Personal information
- Born: December 9, 1990 (age 34) Dakota Dunes, South Dakota, U.S.
- Height: 5 ft 10 in (1.78 m)
- Weight: 215 lb (98 kg)

Career information
- High school: Bishop Heelan Catholic (Sioux City, Iowa)
- College: Iowa (2009–2010); Morningside (2013–2014);
- NFL draft: 2015: undrafted

Career history
- Carolina Panthers (2015); Los Angeles Rams (2016–2017)*;
- * Offseason and/or practice squad member only
- Stats at Pro Football Reference

= Brandon Wegher =

American football player (born 1990)

Brandon Wegher (/ˈweɪgər/ WAY-ger) (born December 9, 1990) is an American former professional football player who was a running back for the Carolina Panthers of the National Football League. He played college football for one season with the Iowa Hawkeyes in 2009, rushing for 641 yards and a freshman record eight touchdowns. He also played two seasons for the Morningside Mustangs in 2013–2014, where he was an NAIA national All-American. In 2014, he set a new NAIA national rushing record with 2,610 yards. His younger brother, Jack Wegher, played running back in three games during the 2016–2017 season at Purdue University. His father, Rick, played college football at South Dakota State University and later professionally in Canada.

==Professional career==

===Carolina Panthers===
After going unselected in the 2015 NFL draft, Wegher signed with the Carolina Panthers. He was inactive for all but one game in 2015.
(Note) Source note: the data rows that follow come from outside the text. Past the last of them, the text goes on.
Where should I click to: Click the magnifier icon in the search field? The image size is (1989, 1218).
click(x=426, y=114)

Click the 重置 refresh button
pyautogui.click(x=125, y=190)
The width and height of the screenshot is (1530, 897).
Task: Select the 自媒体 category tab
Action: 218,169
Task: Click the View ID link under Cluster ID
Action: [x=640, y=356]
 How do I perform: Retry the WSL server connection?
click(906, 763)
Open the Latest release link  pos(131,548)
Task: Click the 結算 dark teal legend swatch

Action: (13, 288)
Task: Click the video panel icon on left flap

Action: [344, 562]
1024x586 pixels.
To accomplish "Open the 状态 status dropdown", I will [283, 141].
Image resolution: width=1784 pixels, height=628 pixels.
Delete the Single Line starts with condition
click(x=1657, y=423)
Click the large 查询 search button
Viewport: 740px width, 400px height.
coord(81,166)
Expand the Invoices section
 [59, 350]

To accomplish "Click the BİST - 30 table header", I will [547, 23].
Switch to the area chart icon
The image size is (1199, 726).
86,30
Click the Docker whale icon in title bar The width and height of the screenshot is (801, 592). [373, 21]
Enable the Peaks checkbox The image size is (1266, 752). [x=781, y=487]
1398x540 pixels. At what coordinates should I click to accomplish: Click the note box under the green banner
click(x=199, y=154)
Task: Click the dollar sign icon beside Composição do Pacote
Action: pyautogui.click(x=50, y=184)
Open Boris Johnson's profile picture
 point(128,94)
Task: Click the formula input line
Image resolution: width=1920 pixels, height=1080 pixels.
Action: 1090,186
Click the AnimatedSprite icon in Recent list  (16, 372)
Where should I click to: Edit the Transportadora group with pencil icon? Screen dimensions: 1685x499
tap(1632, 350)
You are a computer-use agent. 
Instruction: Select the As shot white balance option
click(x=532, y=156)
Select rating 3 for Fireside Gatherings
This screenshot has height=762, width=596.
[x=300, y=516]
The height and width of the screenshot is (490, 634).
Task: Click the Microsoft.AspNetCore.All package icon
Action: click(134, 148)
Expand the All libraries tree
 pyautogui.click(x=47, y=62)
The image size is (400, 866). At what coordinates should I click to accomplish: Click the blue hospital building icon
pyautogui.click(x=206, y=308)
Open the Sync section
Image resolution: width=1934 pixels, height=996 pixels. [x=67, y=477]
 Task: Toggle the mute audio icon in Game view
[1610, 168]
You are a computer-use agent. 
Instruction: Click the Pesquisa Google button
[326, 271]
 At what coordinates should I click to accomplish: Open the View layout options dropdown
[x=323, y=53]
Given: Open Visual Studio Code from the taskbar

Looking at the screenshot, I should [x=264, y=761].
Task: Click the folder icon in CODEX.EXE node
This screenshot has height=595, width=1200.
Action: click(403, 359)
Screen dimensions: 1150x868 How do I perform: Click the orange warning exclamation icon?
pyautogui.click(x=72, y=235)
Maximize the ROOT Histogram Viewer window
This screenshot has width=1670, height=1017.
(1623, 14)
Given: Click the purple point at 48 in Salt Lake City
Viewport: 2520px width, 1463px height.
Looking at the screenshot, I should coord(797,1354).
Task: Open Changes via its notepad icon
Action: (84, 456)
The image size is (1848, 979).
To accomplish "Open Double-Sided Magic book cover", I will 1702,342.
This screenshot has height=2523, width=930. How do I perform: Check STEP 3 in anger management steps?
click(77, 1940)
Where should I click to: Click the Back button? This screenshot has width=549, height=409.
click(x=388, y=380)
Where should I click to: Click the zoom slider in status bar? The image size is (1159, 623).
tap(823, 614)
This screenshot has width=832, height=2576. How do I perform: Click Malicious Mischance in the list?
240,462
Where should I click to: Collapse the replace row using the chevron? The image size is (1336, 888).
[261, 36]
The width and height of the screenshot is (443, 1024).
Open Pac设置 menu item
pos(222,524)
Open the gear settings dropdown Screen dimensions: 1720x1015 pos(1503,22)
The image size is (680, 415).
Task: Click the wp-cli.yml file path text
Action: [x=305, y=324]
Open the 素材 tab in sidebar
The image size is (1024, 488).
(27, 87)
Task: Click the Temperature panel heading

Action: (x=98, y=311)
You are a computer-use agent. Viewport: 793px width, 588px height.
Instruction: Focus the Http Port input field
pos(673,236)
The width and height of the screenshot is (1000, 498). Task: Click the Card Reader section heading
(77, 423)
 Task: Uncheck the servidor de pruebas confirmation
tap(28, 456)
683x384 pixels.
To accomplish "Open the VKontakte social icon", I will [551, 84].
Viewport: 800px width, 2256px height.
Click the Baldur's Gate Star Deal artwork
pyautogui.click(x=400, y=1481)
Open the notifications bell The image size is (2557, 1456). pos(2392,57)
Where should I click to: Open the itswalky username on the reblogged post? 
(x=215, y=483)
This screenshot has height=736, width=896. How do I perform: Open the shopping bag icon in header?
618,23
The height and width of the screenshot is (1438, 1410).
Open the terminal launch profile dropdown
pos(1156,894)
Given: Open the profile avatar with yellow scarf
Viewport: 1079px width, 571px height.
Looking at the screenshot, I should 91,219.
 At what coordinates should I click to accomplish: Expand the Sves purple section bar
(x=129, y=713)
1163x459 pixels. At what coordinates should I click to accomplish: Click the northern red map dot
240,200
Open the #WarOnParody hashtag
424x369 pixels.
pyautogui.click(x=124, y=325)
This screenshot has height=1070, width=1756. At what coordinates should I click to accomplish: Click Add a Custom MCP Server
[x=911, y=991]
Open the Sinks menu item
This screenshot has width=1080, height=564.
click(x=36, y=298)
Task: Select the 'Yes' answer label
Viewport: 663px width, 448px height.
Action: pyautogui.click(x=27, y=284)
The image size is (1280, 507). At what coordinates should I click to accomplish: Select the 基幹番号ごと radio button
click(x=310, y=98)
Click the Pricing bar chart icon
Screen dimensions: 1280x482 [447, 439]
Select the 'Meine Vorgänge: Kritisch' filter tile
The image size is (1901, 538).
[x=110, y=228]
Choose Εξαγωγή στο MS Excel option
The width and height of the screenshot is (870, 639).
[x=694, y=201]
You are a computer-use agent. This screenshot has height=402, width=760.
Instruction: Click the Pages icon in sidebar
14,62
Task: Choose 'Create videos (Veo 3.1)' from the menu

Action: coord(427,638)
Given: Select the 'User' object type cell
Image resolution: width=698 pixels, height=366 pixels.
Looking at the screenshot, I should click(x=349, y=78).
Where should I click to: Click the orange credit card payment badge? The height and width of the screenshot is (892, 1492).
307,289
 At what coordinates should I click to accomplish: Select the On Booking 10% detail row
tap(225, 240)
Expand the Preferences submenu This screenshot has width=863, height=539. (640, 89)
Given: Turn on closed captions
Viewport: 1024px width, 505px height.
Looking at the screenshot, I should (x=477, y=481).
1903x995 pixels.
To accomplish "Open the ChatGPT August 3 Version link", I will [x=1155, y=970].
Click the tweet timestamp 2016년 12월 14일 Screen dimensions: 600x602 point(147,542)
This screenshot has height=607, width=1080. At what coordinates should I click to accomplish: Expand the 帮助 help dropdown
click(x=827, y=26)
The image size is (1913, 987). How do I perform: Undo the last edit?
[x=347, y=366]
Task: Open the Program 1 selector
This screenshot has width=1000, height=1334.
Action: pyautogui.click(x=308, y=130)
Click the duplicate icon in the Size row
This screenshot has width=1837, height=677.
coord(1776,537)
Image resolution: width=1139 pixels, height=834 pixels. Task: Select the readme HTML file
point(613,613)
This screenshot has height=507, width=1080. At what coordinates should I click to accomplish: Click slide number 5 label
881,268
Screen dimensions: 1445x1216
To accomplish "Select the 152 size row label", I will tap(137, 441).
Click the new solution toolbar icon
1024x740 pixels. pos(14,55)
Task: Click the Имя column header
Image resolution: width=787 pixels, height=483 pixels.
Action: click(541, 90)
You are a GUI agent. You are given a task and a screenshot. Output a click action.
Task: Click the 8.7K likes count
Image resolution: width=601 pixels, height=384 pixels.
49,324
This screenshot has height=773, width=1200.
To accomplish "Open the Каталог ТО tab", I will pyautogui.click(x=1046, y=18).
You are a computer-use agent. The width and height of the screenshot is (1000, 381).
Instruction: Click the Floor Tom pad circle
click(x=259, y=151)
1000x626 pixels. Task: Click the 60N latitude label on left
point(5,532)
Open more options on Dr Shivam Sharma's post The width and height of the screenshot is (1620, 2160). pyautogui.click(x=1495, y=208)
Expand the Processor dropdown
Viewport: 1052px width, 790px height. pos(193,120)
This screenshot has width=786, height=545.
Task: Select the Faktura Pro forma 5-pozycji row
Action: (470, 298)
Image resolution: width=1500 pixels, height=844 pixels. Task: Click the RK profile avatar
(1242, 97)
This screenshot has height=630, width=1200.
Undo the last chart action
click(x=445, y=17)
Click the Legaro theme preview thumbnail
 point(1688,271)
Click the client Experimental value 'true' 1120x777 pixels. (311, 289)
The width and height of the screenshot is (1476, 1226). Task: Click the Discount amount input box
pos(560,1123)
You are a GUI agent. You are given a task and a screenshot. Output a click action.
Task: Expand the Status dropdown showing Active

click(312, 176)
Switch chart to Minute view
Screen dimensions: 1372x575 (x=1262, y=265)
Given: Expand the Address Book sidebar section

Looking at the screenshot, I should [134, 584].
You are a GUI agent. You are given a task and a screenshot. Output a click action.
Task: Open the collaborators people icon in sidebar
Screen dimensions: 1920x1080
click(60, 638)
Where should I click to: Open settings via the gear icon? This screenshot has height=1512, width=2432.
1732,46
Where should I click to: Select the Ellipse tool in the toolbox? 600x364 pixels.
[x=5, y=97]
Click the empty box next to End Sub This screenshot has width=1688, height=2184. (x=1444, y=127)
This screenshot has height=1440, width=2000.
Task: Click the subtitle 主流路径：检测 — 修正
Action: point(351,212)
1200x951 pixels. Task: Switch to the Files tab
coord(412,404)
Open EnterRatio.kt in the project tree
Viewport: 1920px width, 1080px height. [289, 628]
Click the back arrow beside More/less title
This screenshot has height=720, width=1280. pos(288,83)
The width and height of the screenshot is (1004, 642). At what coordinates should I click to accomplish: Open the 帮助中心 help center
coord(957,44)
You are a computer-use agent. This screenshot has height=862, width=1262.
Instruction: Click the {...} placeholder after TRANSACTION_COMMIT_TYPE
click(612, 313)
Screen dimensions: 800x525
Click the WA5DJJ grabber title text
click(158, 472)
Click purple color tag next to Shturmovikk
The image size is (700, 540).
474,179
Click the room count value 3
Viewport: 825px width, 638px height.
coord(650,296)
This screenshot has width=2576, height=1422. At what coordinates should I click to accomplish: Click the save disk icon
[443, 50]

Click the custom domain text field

On February 7, 2016, Wegher's Panthers played in Super Bowl 50. He was inactive for the game. In the game, the Panthers fell to the Denver Broncos by a score of 24–10.

On September 3, 2016, Wegher was waived by the Panthers as part of final roster cuts.

===Los Angeles Rams===
On December 20, 2016, Wegher was signed to the Los Angeles Rams' practice squad. He signed a reserve/future contract with the Rams on January 3, 2017. On May 3, 2017, he was waived by the Rams.